Логайн не оглянулся, и не подал вида, но узы подсказали ей, что он знал о ее минутной потере контроля. Мужчину переполнило самодовольство! И удовлетворение! Но все, что ей оставалось делать, это сдерживать свой гнев. Но он-то, наверное, ждал, что она закипит, чтоб ему сгореть! Он знает, что она чувствовала с ним наедине. Позволив своему гневу разгореться, она только увеличила его самодовольство! И он даже не пытался это скрыть!
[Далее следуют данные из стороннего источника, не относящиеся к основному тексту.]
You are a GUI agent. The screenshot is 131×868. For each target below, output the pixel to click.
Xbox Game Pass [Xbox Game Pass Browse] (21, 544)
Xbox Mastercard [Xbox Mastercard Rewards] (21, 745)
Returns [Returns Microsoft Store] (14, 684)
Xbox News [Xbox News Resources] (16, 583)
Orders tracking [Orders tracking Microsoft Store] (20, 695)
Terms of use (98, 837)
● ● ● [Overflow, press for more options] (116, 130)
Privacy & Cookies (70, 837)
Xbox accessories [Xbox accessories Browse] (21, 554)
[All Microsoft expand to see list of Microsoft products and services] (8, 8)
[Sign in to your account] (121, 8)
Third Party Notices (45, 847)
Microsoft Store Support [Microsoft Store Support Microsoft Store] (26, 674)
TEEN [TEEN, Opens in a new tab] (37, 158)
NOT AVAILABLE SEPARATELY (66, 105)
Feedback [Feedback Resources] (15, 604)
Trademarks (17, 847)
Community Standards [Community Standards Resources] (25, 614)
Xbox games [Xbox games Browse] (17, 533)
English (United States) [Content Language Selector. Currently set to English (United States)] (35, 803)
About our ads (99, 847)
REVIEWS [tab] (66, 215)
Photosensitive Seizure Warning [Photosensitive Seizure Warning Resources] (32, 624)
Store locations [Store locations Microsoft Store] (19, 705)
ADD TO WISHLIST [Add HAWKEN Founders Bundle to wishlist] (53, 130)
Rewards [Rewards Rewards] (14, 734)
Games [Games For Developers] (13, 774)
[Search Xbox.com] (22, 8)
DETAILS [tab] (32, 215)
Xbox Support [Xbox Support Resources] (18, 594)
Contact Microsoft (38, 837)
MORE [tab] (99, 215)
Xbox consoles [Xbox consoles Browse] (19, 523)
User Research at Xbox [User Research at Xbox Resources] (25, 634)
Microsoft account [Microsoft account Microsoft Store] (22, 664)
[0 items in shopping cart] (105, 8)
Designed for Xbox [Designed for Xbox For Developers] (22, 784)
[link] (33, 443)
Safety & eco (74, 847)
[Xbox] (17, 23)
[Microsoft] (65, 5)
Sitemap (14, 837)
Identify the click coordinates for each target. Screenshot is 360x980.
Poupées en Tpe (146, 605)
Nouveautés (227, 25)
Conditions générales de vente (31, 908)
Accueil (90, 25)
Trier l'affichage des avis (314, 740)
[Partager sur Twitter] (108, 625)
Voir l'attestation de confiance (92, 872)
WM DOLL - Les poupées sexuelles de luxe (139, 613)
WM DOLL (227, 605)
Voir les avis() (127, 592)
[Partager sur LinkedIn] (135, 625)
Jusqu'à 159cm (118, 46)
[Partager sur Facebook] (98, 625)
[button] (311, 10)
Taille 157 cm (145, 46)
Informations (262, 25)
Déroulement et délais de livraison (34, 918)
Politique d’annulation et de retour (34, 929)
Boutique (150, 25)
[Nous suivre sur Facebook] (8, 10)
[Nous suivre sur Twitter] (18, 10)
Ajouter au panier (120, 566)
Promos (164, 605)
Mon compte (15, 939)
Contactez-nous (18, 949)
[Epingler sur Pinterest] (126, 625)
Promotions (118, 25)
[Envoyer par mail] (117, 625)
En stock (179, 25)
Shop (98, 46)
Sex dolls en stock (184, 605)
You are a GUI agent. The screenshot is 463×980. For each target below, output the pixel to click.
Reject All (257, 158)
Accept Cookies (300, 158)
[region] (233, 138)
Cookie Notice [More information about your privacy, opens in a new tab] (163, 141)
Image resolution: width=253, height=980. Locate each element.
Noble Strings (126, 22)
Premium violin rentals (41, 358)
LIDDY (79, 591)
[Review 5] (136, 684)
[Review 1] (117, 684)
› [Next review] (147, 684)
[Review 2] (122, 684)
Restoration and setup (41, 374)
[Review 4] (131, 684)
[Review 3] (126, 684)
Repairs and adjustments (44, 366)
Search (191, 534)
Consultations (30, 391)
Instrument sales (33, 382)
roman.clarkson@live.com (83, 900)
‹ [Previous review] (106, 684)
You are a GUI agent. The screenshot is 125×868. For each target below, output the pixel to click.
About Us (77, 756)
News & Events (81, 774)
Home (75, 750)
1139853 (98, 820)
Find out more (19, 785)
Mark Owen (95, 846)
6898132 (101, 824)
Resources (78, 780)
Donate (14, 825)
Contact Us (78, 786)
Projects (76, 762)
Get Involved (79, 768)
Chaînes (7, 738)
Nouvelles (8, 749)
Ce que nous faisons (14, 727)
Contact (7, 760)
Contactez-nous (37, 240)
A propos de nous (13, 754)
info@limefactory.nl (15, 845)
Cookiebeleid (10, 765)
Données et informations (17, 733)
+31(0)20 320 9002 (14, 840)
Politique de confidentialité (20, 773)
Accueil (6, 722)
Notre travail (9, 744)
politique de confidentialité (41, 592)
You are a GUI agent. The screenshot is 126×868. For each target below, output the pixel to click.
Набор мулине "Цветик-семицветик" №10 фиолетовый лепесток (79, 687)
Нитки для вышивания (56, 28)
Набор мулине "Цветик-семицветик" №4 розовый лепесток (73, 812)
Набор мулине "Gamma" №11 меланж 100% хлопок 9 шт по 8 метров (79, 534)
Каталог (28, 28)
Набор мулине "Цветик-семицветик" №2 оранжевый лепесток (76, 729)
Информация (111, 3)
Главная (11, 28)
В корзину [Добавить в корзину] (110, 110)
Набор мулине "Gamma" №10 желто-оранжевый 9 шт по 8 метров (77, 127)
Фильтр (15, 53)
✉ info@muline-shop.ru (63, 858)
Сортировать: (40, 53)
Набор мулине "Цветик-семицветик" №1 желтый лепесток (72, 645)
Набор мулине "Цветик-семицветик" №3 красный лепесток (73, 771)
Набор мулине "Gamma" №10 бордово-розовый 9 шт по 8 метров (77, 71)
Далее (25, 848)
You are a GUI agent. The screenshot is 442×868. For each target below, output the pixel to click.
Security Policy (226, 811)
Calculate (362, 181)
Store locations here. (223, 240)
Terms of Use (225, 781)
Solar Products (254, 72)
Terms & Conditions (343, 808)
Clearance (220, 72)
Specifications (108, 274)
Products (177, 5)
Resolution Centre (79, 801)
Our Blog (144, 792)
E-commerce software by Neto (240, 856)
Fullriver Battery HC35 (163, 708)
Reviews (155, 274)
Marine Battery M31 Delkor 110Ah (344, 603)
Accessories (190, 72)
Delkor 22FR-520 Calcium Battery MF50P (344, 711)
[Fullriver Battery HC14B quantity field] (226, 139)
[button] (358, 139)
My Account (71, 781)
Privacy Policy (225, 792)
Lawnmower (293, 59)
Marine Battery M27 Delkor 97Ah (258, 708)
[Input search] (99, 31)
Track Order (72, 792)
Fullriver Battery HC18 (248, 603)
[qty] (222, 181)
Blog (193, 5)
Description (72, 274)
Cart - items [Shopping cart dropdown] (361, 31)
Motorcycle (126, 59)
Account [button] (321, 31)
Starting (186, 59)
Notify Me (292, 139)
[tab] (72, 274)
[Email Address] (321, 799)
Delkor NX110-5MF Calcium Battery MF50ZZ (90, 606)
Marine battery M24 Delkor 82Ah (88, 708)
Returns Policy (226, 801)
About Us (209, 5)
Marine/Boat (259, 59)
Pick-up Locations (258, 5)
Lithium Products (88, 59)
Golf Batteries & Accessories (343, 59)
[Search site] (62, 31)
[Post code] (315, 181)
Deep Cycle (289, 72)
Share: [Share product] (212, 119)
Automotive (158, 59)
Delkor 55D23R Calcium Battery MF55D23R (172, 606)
Габрелле заметила, что Тувин нацепила крохотную довольную улыбку, но только на секунду задумалась «почему».
В их распоряжении было целое утро, но тут меж деревьев показался еще один всадник, мужчина в таком же черном плаще, который заметив их, развернул свою лошадь в их направлении, и ударил каблуками сапог в бока животного, посылая его быстрее, несмотря на снег. Логайн, сохраняя спокойствие, натянул уздечку, чтобы его подождать, и Габрелле собралась, стараясь остановить свою лошадь рядом с ним. Ощущения, которые доносились сквозь узы, изменились. Теперь это было похоже на готовность волка к прыжку. Она ожидала, что он положит руку на эфес меча, но вместо этого он расслабленной положил ее на луке седла.
Вновь прибывший был ростом почти с Логайна, с волнами золотистых волос на широких плечах и с торжествующей улыбкой на лице. Ей показалось, что ему известно, что его улыбка выглядит торжествующей. Он был слишком красив, чтобы этого не знать. При том, намного красивее Логайна. Лицо Логайна укрепили удары молота жизни, но при этом они оставили на нем вмятины. Этот же молодой человек был еще гладок. Однако, воротник его кафтана уже украшали Дракон и Меч. Он изучал Сестер своими ярко-синими глазами.
«Ты спишь с ними обоими, Логайн?» – произнес он бархатным голосом. – «Пухленькая, на мой взгляд, смотрит слишком холодно, но другая, мне кажется, будет погорячее». Тувин сердито зашипела, а Габрелле сжала зубы. Она не делала тайны из того, что она делала – она не была кайриенкой, чтобы скрываться или стыдиться, однако, это вовсе не означало, что она будет терпеть, как над ней будут насмехаться. И хуже всего было то, что этот мужчина принимал их за шлюх из таверны!